■ AIM OF THE TASK
Turn the records below into a Markdown table with two columns, Row and Line. Number each nonblank line in order under Row, put its text under Line, and leave out any blank lines.

##### AVAILABLE RECORDS #####

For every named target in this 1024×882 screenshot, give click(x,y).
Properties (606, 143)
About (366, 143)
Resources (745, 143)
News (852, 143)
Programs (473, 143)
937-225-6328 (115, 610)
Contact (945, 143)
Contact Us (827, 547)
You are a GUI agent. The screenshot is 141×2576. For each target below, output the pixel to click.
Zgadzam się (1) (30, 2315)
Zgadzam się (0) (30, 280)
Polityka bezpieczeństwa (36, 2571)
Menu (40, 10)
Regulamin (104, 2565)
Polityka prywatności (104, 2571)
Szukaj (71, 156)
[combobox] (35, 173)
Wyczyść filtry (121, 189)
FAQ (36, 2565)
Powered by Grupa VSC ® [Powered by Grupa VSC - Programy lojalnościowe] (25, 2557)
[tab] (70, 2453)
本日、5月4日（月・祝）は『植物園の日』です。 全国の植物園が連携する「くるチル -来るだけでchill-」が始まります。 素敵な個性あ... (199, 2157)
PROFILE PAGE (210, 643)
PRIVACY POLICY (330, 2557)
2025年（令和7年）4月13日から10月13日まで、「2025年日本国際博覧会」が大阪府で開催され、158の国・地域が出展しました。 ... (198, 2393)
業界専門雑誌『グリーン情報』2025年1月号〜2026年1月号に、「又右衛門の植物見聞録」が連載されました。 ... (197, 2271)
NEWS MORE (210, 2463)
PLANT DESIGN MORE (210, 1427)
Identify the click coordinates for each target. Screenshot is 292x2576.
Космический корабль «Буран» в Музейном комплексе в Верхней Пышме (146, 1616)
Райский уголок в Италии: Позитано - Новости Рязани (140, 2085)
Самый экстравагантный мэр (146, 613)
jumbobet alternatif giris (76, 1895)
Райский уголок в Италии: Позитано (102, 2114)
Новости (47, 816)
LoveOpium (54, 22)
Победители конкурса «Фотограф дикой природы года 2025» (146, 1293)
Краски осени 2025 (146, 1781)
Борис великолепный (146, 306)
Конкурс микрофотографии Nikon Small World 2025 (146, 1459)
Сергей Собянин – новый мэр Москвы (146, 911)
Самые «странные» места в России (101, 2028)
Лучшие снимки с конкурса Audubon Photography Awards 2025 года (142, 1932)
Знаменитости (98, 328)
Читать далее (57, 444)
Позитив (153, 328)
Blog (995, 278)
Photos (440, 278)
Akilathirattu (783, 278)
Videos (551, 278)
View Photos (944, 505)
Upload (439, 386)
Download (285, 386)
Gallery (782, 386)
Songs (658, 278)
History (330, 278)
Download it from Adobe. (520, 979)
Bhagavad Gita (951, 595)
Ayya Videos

#####

■ EXPECTED ANSWER
| Row | Line |
|---|---|
| 1 | For every named target in this 1024×882 screenshot, give click(x,y). |
| 2 | Properties (606, 143) |
| 3 | About (366, 143) |
| 4 | Resources (745, 143) |
| 5 | News (852, 143) |
| 6 | Programs (473, 143) |
| 7 | 937-225-6328 (115, 610) |
| 8 | Contact (945, 143) |
| 9 | Contact Us (827, 547) |
| 10 | You are a GUI agent. The screenshot is 141×2576. For each target below, output the pixel to click. |
| 11 | Zgadzam się (1) (30, 2315) |
| 12 | Zgadzam się (0) (30, 280) |
| 13 | Polityka bezpieczeństwa (36, 2571) |
| 14 | Menu (40, 10) |
| 15 | Regulamin (104, 2565) |
| 16 | Polityka prywatności (104, 2571) |
| 17 | Szukaj (71, 156) |
| 18 | [combobox] (35, 173) |
| 19 | Wyczyść filtry (121, 189) |
| 20 | FAQ (36, 2565) |
| 21 | Powered by Grupa VSC ® [Powered by Grupa VSC - Programy lojalnościowe] (25, 2557) |
| 22 | [tab] (70, 2453) |
| 23 | 本日、5月4日（月・祝）は『植物園の日』です。 全国の植物園が連携する「くるチル -来るだけでchill-」が始まります。 素敵な個性あ... (199, 2157) |
| 24 | PROFILE PAGE (210, 643) |
| 25 | PRIVACY POLICY (330, 2557) |
| 26 | 2025年（令和7年）4月13日から10月13日まで、「2025年日本国際博覧会」が大阪府で開催され、158の国・地域が出展しました。 ... (198, 2393) |
| 27 | 業界専門雑誌『グリーン情報』2025年1月号〜2026年1月号に、「又右衛門の植物見聞録」が連載されました。 ... (197, 2271) |
| 28 | NEWS MORE (210, 2463) |
| 29 | PLANT DESIGN MORE (210, 1427) |
| 30 | Identify the click coordinates for each target. Screenshot is 292x2576. |
| 31 | Космический корабль «Буран» в Музейном комплексе в Верхней Пышме (146, 1616) |
| 32 | Райский уголок в Италии: Позитано - Новости Рязани (140, 2085) |
| 33 | Самый экстравагантный мэр (146, 613) |
| 34 | jumbobet alternatif giris (76, 1895) |
| 35 | Райский уголок в Италии: Позитано (102, 2114) |
| 36 | Новости (47, 816) |
| 37 | LoveOpium (54, 22) |
| 38 | Победители конкурса «Фотограф дикой природы года 2025» (146, 1293) |
| 39 | Краски осени 2025 (146, 1781) |
| 40 | Борис великолепный (146, 306) |
| 41 | Конкурс микрофотографии Nikon Small World 2025 (146, 1459) |
| 42 | Сергей Собянин – новый мэр Москвы (146, 911) |
| 43 | Самые «странные» места в России (101, 2028) |
| 44 | Лучшие снимки с конкурса Audubon Photography Awards 2025 года (142, 1932) |
| 45 | Знаменитости (98, 328) |
| 46 | Читать далее (57, 444) |
| 47 | Позитив (153, 328) |
| 48 | Blog (995, 278) |
| 49 | Photos (440, 278) |
| 50 | Akilathirattu (783, 278) |
| 51 | Videos (551, 278) |
| 52 | View Photos (944, 505) |
| 53 | Upload (439, 386) |
| 54 | Download (285, 386) |
| 55 | Gallery (782, 386) |
| 56 | Songs (658, 278) |
| 57 | History (330, 278) |
| 58 | Download it from Adobe. (520, 979) |
| 59 | Bhagavad Gita (951, 595) |
| 60 | Ayya Videos |